Die 2000 Einwohner kleine Gemeinde Silberstedt bei Schleswig ist Vorreiter: Für ihr neues Gesundheitszentrum gründet sie eine GmbH, das Ärzte in einem Medizinischen Versorgungszentrum (MVZ) anstellt und so die ambulante Versorgung des Umlandes sichert.

Die Voraussetzungen dafür sind geschaffen: Die Finanzierung steht, das Zentrum ist neu gebaut, die Ärzte sind eingezogen, andere Gesundheitsberufe sind im Boot. Der Managementauftrag für das MVZ ist ausgeschrieben, und mit der Ärztegenossenschaft Nord steht ein ernsthafter Bewerber bereit.

Die Genossenschaft hat die Vorarbeiten für das MVZ begleitet und bringt Erfahrungen aus dem Management vergleichbarer Einheiten wie etwa aus der kommunal geführten Eigeneinrichtung in Büsum mit.

Die entscheidende Hürde aber nahm das Projekt mit der Überzeugung der Ärzte vor Ort. Hierzu gab es schon vor Jahren Anstrengungen des Amtes Arensharde, um ein gemeinsames Zentrum für die ambulante Versorgung zu errichten. Dieser Anlauf scheiterte, obwohl von den sieben der im Amt niedergelassenen Ärzte vier voraussichtlich in den kommenden zehn Jahren aufhören werden – zu unterschiedlich waren die Interessen der Ärzte und der Kommunalpolitik in sechs betroffenen Gemeinden.

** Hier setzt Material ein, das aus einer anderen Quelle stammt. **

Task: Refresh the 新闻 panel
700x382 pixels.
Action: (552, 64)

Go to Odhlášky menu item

Erfolgreiche Überzeugungsarbeit

Die Gemeinde Silberstedt gab nicht auf. Dort praktiziert seit 1988 Hausarzt Wolfgang Schulz, der als Mitglied der Gemeindevertretung und Stellvertreter des Bürgermeisters auch kommunalpolitisch engagiert ist. Er informierte sich über alternative Möglichkeiten, überzeugte Bürgermeister Peter Johannsen und die anderen Kommunalpolitiker, suchte nach Kollegen, die Interesse an einem gemeinsamen Modell hatten – und fand sie im eigenen Amt.

Dr. Christiane Schmitz-Boje war im Nachbarort Hollingstedt niedergelassen, entdeckte eine von Schulz in der Fachpresse geschaltete Anzeige und nahm Kontakt auf. Hinzu kam Hans Christian Brall, der eine Einzelpraxis in Treia führte. Die drei Ärzte kannten sich bereits, hatten nach eigenen Worten in den vergangenen Jahrzehnten als Einzelkämpfer „nebeneinander her gearbeitet“. Sie alle wussten um die Perspektive der Praxen im Amt, konnten sich eine Zusammenarbeit unter einem Dach vorstellen.

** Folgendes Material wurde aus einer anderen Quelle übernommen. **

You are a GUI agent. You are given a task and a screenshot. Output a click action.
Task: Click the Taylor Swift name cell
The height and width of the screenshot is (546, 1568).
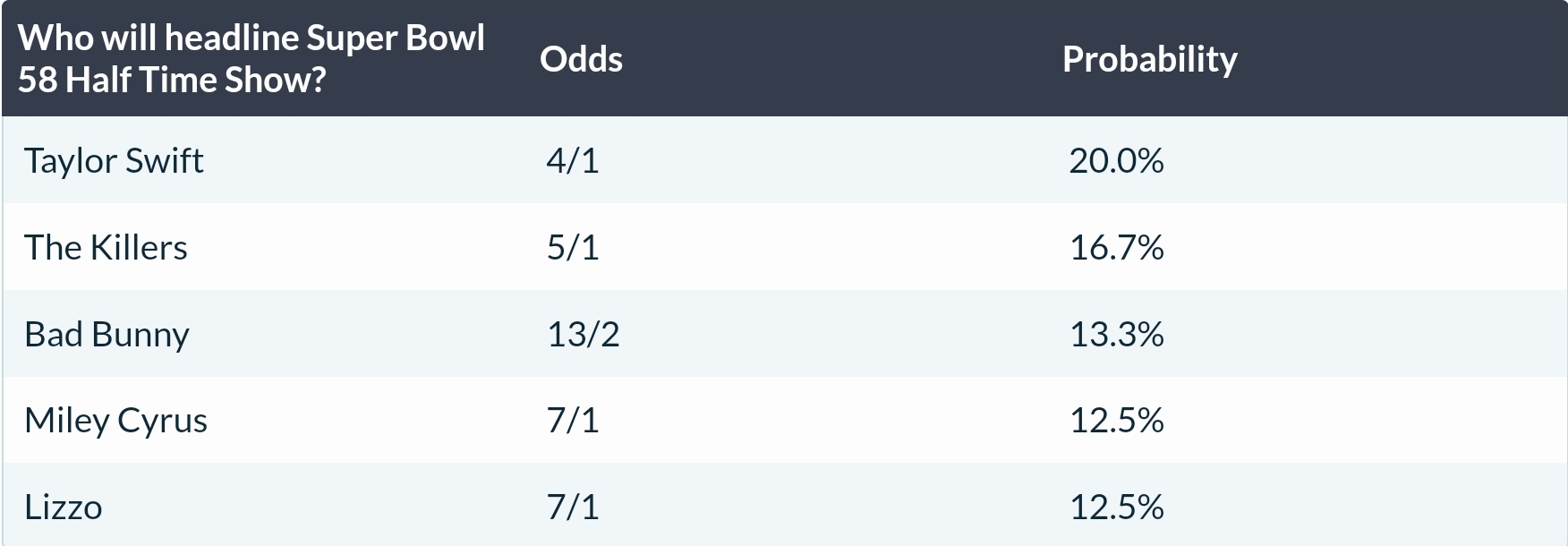click(x=114, y=160)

Silberstedt machte Nägel mit Köpfen: Für ein Investitionsvolumen von 4,4 Millionen Euro wurde ein Gesundheitszentrum errichtet, für das die Ärzte den Grundriss ihrer Praxisräume bestimmten und in das eine Apotheke und eine Physiotherapie ebenfalls schon eingezogen sind. Die Ärzte zogen um und arbeiten dort bis zur offiziellen Gründung des gemeindeeigenen MVZ noch selbstständig in Praxisgemeinschaft.

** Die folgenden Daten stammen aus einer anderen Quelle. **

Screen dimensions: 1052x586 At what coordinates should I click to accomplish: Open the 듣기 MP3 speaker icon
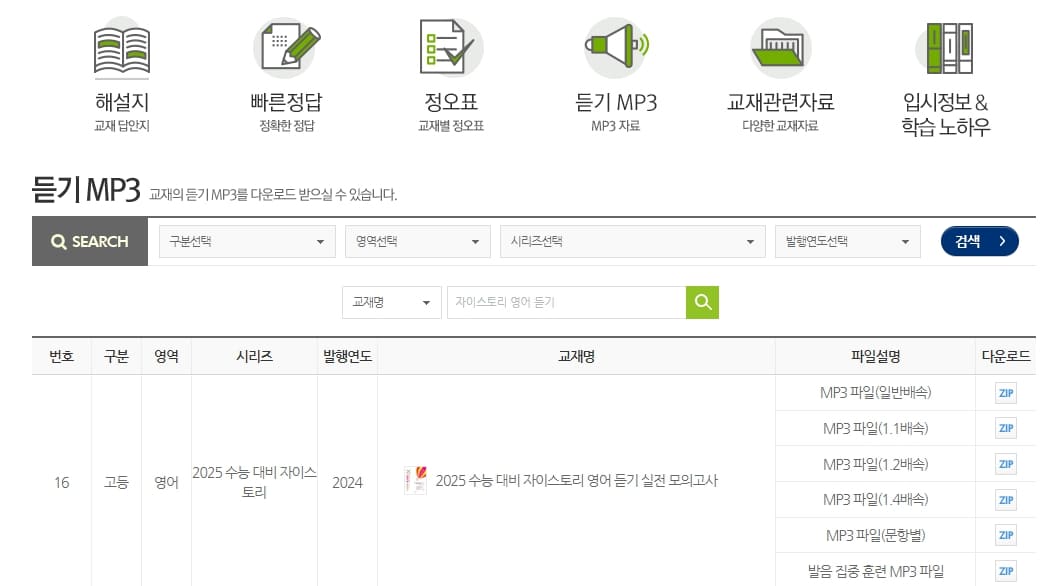click(615, 47)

Mit Gründung des MVZ werden sie dann angestellte Ärzte des MVZ – so wie ihre Mitarbeiter. Die dann zwölf Beschäftigten haben sich schon jetzt zum Team gefunden: „Wir sind alle erstaunt, wie gut es menschlich passt“, sagt Schulz.

Die Teamarbeit unter einem Dach gefällt den erfahrenen Ärzten und gibt ihnen auch Hoffnung auf junge Ärzte, die sich für das Modell interessieren. Schulz ist sicher, dass sich in den kommenden Jahren, in denen die drei noch praktizieren, Interessenten für eine Anstellung finden.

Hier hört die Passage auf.